We spent the entire day fighting vLLM's FlashInferCutlassNvFp4LinearKernel:

  • Broken input_scale → NaN
  • process_weights_after_loading timing issues
  • Forward hooks not firing due to torch.compile/model wrappers
  • Dequant-to-BF16 workaround is a bandaid that loses NVFP4 benefits

We could have built our own kernel in the time we spent debugging theirs.
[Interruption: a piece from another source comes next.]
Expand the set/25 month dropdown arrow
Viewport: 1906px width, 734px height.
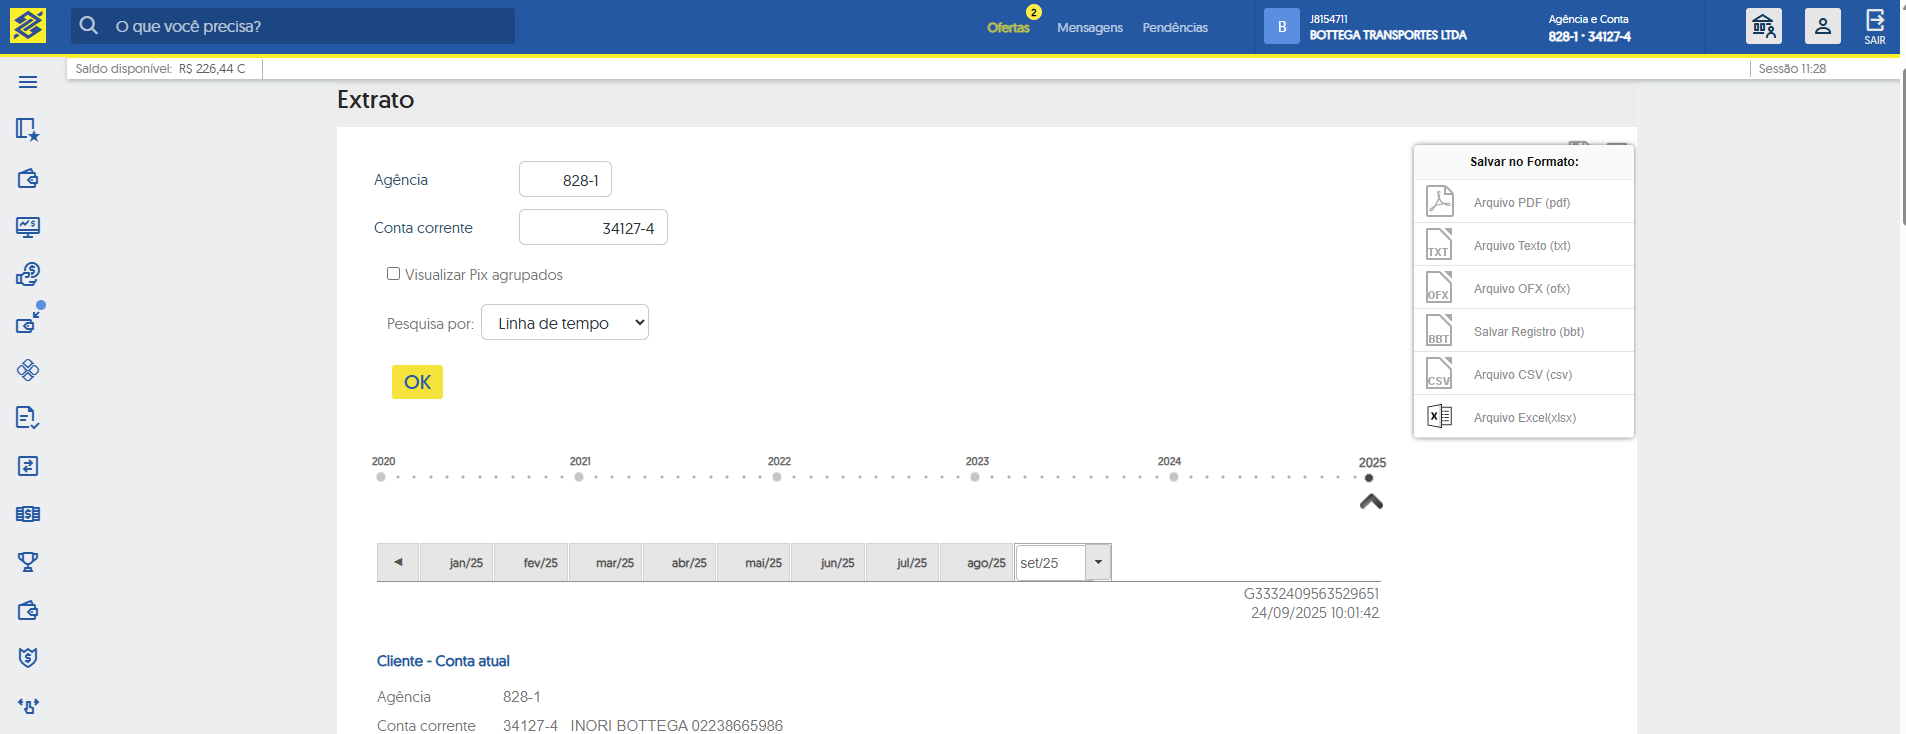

Revised Plan: Our Own NVFP4 Kernels

Goal: Replace ALL vLLM NVFP4 kernel paths with our own CuTeDSL implementations. No more FlashInferCutlassNvFp4LinearKernel. No more BF16 dequant workarounds.

Phase 0: Get the BF16 fix working (current)

  • Post-quant BF16 dequant for attention + shared experts
  • Verify the model produces actual text output
  • This is the "make it work" step

Phase 1: CuTeDSL Shared Expert Kernel

Priority: High — shared experts are the last NVFP4 component using vLLM's broken kernel

Files to create:

  • cutedsl/shared_expert_pipeline.py — L1 GEMM → SiLU → re-quant → L2 GEMM
    • Same pattern as MoE but simpler: no routing, no topk, no scatter
    • gate_up_proj already stacked (same as MoE L1)
    • down_proj same as MoE L2
  • vllm/nvfp4_shared_expert.py — runner class
    • Cudagraph-safe (pre-allocated buffers)
    • Warmup-based gs computation (same as MoE)
    • Called from DeepseekV4MoE.forward() for shared expert path
  • tests/test_shared_expert.py — standalone test
    • Load shared expert weights from checkpoint
    • CuTeDSL vs BF16 reference (cosine)
    • Cudagraph test

Why it's easy: Shared experts are literally MoE with 1 expert and no routing. The CuTeDSL ScaledGroupedGemmKernel with num_groups=1 is just a regular GEMM.

Phase 2: CuTeDSL Attention Kernel

Priority: High — attention is the biggest remaining NVFP4 component

Components to handle:

  • fused_wqa_wkv — MergedColumnParallelLinear (q_a + kv fused)
  • wq_b — ColumnParallelLinear (second Q projection)
  • wo_a — currently FP8 via fp8_einsum
  • wo_b — ColumnParallelLinear (output projection)

Design options:

  1. Separate GEMMs — one CuTeDSL GEMM per projection, simplest
  2. Fused attention GEMM — batch all projections together (more complex, more speed)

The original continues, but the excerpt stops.